This persistent dynamism means that even when school policies, personnel, and structures attempt to reinforce gender norms, binaries and hierarchies, students can and will disrupt these societal messages through ‘play’. Schmidt (2020) suggests educators need to be aware of how students “create free space” for “gender non-conforming play”, while encouraging consideration of how educators can create the freedom for students to “play and ascertain the boundaries and possibilities of their (gender) identities” (p. 1111).
Schmidt’s (2020) qualitative study saw her spend one academic year with 97 students in a newly developed SGI class in South Carolina to determine how students negotiated gender dichotomies. She drew on personal experience, observations of classes, informal discussions, and interviews with students to draw her conclusions. These classes were developed from policies that responded to psychologists’ beliefs that male and female students were subject to “innate learning differences” (Sax, 2005; Schmidt, 2020, p. 1094). Schmidt’s work responds to critics who suggest that single-sex schooling does not lead to educational benefits, reinforces sex/gender binaries, and strengthens traditional hierarchies that can marginalise female staff and students (Halpern et al., 2011; Jackson, 2010).
====
▶ PROBLEM REQUIREMENTS
Transcribe the excerpt on Schmidt's study of gender and play in single-sex classes word for word, in full.

▶ GIVEN DATA
====
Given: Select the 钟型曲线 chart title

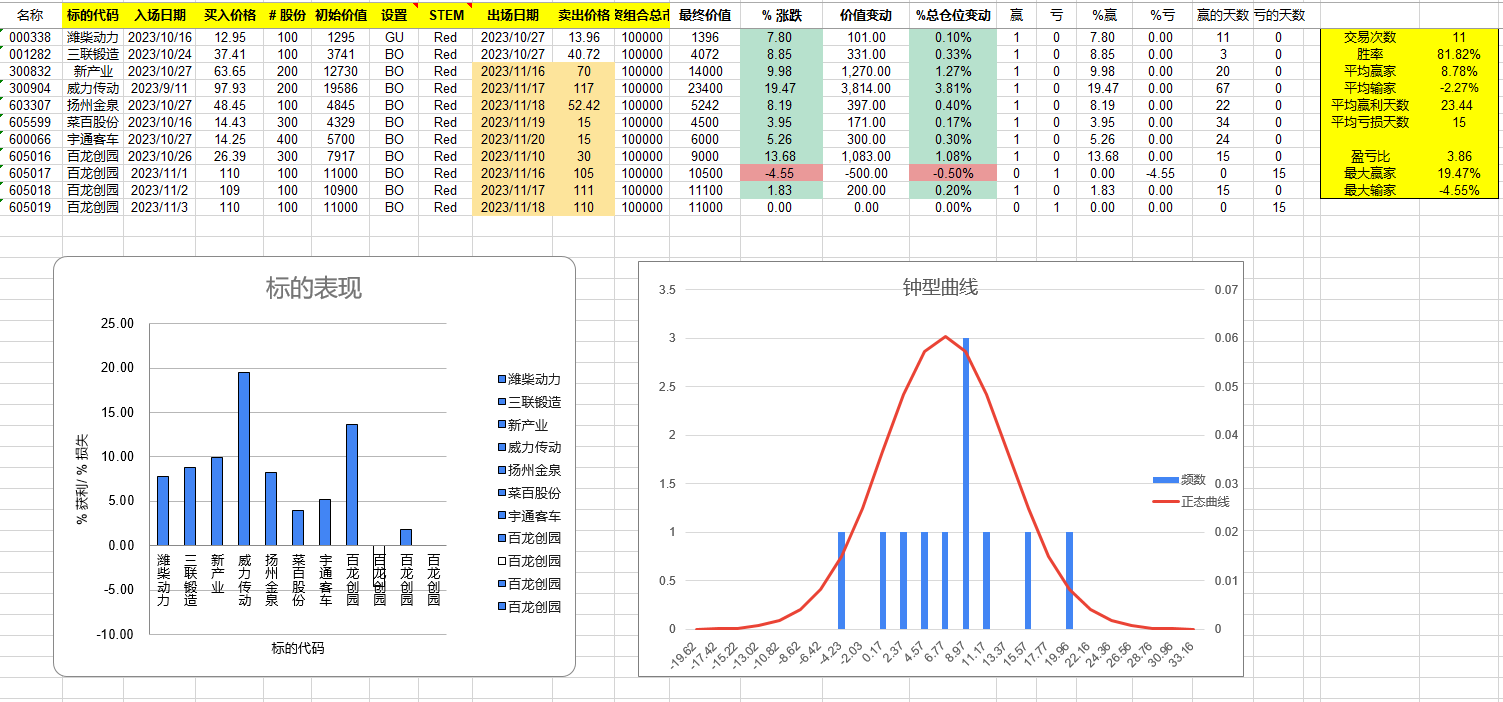Looking at the screenshot, I should click(x=938, y=288).
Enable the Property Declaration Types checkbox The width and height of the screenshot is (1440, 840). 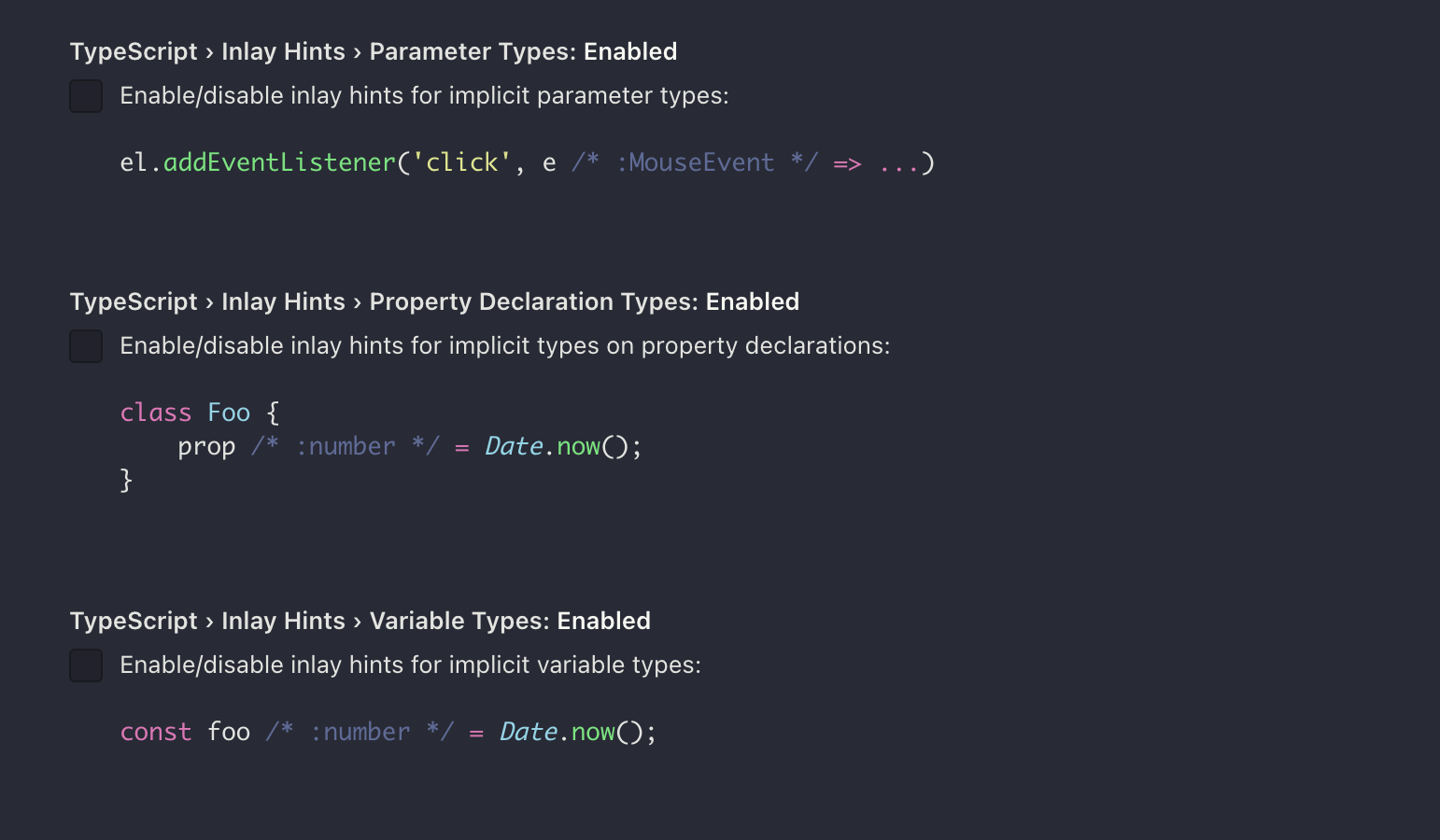click(x=85, y=345)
====
▶ TASK RESPONSE
This persistent dynamism means that even when school policies, personnel, and structures attempt to reinforce gender norms, binaries and hierarchies, students can and will disrupt these societal messages through ‘play’. Schmidt (2020) suggests educators need to be aware of how students “create free space” for “gender non-conforming play”, while encouraging consideration of how educators can create the freedom for students to “play and ascertain the boundaries and possibilities of their (gender) identities” (p. 1111).
Schmidt’s (2020) qualitative study saw her spend one academic year with 97 students in a newly developed SGI class in South Carolina to determine how students negotiated gender dichotomies. She drew on personal experience, observations of classes, informal discussions, and interviews with students to draw her conclusions. These classes were developed from policies that responded to psychologists’ beliefs that male and female students were subject to “innate learning differences” (Sax, 2005; Schmidt, 2020, p. 1094). Schmidt’s work responds to critics who suggest that single-sex schooling does not lead to educational benefits, reinforces sex/gender binaries, and strengthens traditional hierarchies that can marginalise female staff and students (Halpern et al., 2011; Jackson, 2010).